[Item position lines]
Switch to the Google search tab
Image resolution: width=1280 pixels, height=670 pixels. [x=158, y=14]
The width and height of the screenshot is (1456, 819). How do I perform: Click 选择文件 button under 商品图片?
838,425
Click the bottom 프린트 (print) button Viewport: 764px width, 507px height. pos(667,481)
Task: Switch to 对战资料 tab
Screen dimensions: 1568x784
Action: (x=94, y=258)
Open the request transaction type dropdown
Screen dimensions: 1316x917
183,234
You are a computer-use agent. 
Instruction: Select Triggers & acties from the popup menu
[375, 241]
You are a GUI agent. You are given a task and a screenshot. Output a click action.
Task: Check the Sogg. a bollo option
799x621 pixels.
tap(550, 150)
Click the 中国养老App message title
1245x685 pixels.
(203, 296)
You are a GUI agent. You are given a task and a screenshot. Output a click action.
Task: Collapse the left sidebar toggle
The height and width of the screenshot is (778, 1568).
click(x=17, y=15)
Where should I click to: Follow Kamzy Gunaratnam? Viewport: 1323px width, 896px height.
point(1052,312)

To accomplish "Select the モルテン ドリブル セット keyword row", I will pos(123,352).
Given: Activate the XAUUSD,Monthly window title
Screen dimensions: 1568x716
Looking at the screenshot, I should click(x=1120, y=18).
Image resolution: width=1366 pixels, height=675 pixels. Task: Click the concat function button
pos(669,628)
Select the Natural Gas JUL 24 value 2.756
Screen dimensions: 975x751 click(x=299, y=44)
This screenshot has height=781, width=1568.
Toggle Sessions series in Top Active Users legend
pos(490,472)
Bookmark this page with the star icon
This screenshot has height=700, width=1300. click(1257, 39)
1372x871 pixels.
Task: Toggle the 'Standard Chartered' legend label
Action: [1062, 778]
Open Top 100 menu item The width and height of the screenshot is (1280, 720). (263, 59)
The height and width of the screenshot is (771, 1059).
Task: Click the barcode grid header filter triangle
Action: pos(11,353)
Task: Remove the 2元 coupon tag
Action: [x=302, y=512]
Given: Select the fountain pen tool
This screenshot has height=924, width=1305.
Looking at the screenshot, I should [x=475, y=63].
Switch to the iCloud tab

→ YOUR OBJECTIVE
Reproduce without any change the lines running from the one containing "Select the Natural Gas JUL 24 value 2.756" through the final line of the item position lines, including both of those lines.

→ RESPONSE TO THIS EXERCISE
Select the Natural Gas JUL 24 value 2.756
Screen dimensions: 975x751 click(x=299, y=44)
This screenshot has height=781, width=1568.
Toggle Sessions series in Top Active Users legend
pos(490,472)
Bookmark this page with the star icon
This screenshot has height=700, width=1300. click(1257, 39)
1372x871 pixels.
Task: Toggle the 'Standard Chartered' legend label
Action: [1062, 778]
Open Top 100 menu item The width and height of the screenshot is (1280, 720). (263, 59)
The height and width of the screenshot is (771, 1059).
Task: Click the barcode grid header filter triangle
Action: pos(11,353)
Task: Remove the 2元 coupon tag
Action: [x=302, y=512]
Given: Select the fountain pen tool
This screenshot has height=924, width=1305.
Looking at the screenshot, I should [x=475, y=63].
Switch to the iCloud tab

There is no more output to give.